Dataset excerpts
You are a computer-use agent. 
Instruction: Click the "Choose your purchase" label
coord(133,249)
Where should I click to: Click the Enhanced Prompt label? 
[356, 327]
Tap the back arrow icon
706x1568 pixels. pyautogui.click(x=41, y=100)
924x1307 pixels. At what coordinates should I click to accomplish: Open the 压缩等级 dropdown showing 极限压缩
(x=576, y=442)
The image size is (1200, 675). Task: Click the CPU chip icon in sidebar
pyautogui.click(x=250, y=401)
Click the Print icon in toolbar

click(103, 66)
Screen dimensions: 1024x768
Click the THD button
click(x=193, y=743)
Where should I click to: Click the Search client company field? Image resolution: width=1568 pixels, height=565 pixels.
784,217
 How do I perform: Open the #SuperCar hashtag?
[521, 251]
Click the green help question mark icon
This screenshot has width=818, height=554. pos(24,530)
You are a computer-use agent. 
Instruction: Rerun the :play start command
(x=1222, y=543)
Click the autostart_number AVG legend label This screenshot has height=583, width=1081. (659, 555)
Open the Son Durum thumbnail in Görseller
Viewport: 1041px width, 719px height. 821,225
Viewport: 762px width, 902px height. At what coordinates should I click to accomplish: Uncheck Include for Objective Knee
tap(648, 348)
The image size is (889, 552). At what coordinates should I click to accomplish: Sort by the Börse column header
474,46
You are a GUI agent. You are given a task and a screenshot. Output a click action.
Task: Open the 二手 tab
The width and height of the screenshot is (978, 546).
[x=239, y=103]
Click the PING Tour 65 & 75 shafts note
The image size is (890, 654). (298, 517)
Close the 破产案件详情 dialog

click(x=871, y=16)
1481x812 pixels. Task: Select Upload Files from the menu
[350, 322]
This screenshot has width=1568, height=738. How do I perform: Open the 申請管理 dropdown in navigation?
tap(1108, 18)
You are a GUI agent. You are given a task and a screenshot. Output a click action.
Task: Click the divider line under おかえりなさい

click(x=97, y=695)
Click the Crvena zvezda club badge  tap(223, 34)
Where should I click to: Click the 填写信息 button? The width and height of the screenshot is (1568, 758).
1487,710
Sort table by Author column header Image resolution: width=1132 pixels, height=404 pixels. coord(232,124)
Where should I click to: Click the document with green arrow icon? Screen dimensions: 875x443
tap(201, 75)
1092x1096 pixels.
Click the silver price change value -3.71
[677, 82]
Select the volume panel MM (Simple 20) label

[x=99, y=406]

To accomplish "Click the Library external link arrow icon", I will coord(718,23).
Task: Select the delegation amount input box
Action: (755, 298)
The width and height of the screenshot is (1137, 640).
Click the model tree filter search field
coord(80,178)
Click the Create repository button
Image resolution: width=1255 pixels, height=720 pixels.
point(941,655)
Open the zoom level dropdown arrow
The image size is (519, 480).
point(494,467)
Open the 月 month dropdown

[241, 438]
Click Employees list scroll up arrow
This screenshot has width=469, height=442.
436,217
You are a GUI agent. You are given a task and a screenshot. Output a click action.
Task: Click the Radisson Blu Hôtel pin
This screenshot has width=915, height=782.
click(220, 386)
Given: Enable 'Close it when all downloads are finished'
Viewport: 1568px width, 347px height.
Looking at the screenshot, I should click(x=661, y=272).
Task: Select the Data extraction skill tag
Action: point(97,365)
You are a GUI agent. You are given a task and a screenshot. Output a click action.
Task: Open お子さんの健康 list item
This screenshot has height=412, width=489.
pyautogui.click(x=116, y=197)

• [Work instructions]
Above are some records; repeat all of them exactly.

• [Exercise response]
You are a computer-use agent. 
Instruction: Click the "Choose your purchase" label
coord(133,249)
Where should I click to: Click the Enhanced Prompt label? 
[356, 327]
Tap the back arrow icon
706x1568 pixels. pyautogui.click(x=41, y=100)
924x1307 pixels. At what coordinates should I click to accomplish: Open the 压缩等级 dropdown showing 极限压缩
(x=576, y=442)
The image size is (1200, 675). Task: Click the CPU chip icon in sidebar
pyautogui.click(x=250, y=401)
Click the Print icon in toolbar

click(103, 66)
Screen dimensions: 1024x768
Click the THD button
click(x=193, y=743)
Where should I click to: Click the Search client company field? Image resolution: width=1568 pixels, height=565 pixels.
784,217
 How do I perform: Open the #SuperCar hashtag?
[521, 251]
Click the green help question mark icon
This screenshot has width=818, height=554. pos(24,530)
You are a computer-use agent. 
Instruction: Rerun the :play start command
(x=1222, y=543)
Click the autostart_number AVG legend label This screenshot has height=583, width=1081. (659, 555)
Open the Son Durum thumbnail in Görseller
Viewport: 1041px width, 719px height. 821,225
Viewport: 762px width, 902px height. At what coordinates should I click to accomplish: Uncheck Include for Objective Knee
tap(648, 348)
The image size is (889, 552). At what coordinates should I click to accomplish: Sort by the Börse column header
474,46
You are a GUI agent. You are given a task and a screenshot. Output a click action.
Task: Open the 二手 tab
The width and height of the screenshot is (978, 546).
[x=239, y=103]
Click the PING Tour 65 & 75 shafts note
The image size is (890, 654). (298, 517)
Close the 破产案件详情 dialog

click(x=871, y=16)
1481x812 pixels. Task: Select Upload Files from the menu
[350, 322]
This screenshot has width=1568, height=738. How do I perform: Open the 申請管理 dropdown in navigation?
tap(1108, 18)
You are a GUI agent. You are given a task and a screenshot. Output a click action.
Task: Click the divider line under おかえりなさい

click(x=97, y=695)
Click the Crvena zvezda club badge  tap(223, 34)
Where should I click to: Click the 填写信息 button? The width and height of the screenshot is (1568, 758).
1487,710
Sort table by Author column header Image resolution: width=1132 pixels, height=404 pixels. coord(232,124)
Where should I click to: Click the document with green arrow icon? Screen dimensions: 875x443
tap(201, 75)
1092x1096 pixels.
Click the silver price change value -3.71
[677, 82]
Select the volume panel MM (Simple 20) label

[x=99, y=406]

To accomplish "Click the Library external link arrow icon", I will coord(718,23).
Task: Select the delegation amount input box
Action: (755, 298)
The width and height of the screenshot is (1137, 640).
Click the model tree filter search field
coord(80,178)
Click the Create repository button
Image resolution: width=1255 pixels, height=720 pixels.
point(941,655)
Open the zoom level dropdown arrow
The image size is (519, 480).
point(494,467)
Open the 月 month dropdown

[241, 438]
Click Employees list scroll up arrow
This screenshot has width=469, height=442.
436,217
You are a GUI agent. You are given a task and a screenshot. Output a click action.
Task: Click the Radisson Blu Hôtel pin
This screenshot has width=915, height=782.
click(220, 386)
Given: Enable 'Close it when all downloads are finished'
Viewport: 1568px width, 347px height.
Looking at the screenshot, I should click(x=661, y=272).
Task: Select the Data extraction skill tag
Action: point(97,365)
You are a GUI agent. You are given a task and a screenshot. Output a click action.
Task: Open お子さんの健康 list item
This screenshot has height=412, width=489.
pyautogui.click(x=116, y=197)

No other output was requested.